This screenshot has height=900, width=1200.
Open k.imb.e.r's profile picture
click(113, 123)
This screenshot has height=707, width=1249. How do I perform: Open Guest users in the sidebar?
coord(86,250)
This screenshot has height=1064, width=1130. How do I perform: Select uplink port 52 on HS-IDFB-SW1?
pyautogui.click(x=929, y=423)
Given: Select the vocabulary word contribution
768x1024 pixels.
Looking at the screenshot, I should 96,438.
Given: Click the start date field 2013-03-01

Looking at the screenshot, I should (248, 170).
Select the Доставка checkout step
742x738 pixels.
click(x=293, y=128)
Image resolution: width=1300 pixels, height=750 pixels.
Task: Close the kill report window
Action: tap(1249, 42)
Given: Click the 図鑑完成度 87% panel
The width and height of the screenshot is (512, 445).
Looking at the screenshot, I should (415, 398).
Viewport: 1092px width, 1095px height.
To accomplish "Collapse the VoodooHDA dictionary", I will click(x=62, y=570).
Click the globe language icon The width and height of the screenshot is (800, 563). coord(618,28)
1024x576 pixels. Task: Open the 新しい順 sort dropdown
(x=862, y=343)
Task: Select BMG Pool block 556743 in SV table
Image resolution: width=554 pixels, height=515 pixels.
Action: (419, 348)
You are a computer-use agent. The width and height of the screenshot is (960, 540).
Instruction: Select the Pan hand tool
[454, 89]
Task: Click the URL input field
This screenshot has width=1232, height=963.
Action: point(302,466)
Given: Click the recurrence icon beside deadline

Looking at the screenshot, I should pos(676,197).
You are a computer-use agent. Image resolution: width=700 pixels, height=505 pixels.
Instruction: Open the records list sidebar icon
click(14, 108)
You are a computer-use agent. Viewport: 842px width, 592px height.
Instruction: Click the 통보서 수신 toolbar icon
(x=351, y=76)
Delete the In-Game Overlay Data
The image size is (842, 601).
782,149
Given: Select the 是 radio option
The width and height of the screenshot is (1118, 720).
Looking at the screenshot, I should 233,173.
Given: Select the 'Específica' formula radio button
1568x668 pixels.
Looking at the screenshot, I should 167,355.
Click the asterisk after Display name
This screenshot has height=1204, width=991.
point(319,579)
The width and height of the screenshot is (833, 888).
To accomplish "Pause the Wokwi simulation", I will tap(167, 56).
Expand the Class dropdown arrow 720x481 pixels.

--*--

■ EXERCISE PROMPT
Every line of the listing should be reproduced exactly.

■ COMPLETED EXERCISE
This screenshot has height=900, width=1200.
Open k.imb.e.r's profile picture
click(113, 123)
This screenshot has height=707, width=1249. How do I perform: Open Guest users in the sidebar?
coord(86,250)
This screenshot has height=1064, width=1130. How do I perform: Select uplink port 52 on HS-IDFB-SW1?
pyautogui.click(x=929, y=423)
Given: Select the vocabulary word contribution
768x1024 pixels.
Looking at the screenshot, I should 96,438.
Given: Click the start date field 2013-03-01

Looking at the screenshot, I should (248, 170).
Select the Доставка checkout step
742x738 pixels.
click(x=293, y=128)
Image resolution: width=1300 pixels, height=750 pixels.
Task: Close the kill report window
Action: tap(1249, 42)
Given: Click the 図鑑完成度 87% panel
The width and height of the screenshot is (512, 445).
Looking at the screenshot, I should (415, 398).
Viewport: 1092px width, 1095px height.
To accomplish "Collapse the VoodooHDA dictionary", I will click(x=62, y=570).
Click the globe language icon The width and height of the screenshot is (800, 563). coord(618,28)
1024x576 pixels. Task: Open the 新しい順 sort dropdown
(x=862, y=343)
Task: Select BMG Pool block 556743 in SV table
Image resolution: width=554 pixels, height=515 pixels.
Action: (419, 348)
You are a computer-use agent. The width and height of the screenshot is (960, 540).
Instruction: Select the Pan hand tool
[454, 89]
Task: Click the URL input field
This screenshot has width=1232, height=963.
Action: point(302,466)
Given: Click the recurrence icon beside deadline

Looking at the screenshot, I should pos(676,197).
You are a computer-use agent. Image resolution: width=700 pixels, height=505 pixels.
Instruction: Open the records list sidebar icon
click(14, 108)
You are a computer-use agent. Viewport: 842px width, 592px height.
Instruction: Click the 통보서 수신 toolbar icon
(x=351, y=76)
Delete the In-Game Overlay Data
The image size is (842, 601).
782,149
Given: Select the 是 radio option
The width and height of the screenshot is (1118, 720).
Looking at the screenshot, I should 233,173.
Given: Select the 'Específica' formula radio button
1568x668 pixels.
Looking at the screenshot, I should 167,355.
Click the asterisk after Display name
This screenshot has height=1204, width=991.
point(319,579)
The width and height of the screenshot is (833, 888).
To accomplish "Pause the Wokwi simulation", I will tap(167, 56).
Expand the Class dropdown arrow 720x481 pixels.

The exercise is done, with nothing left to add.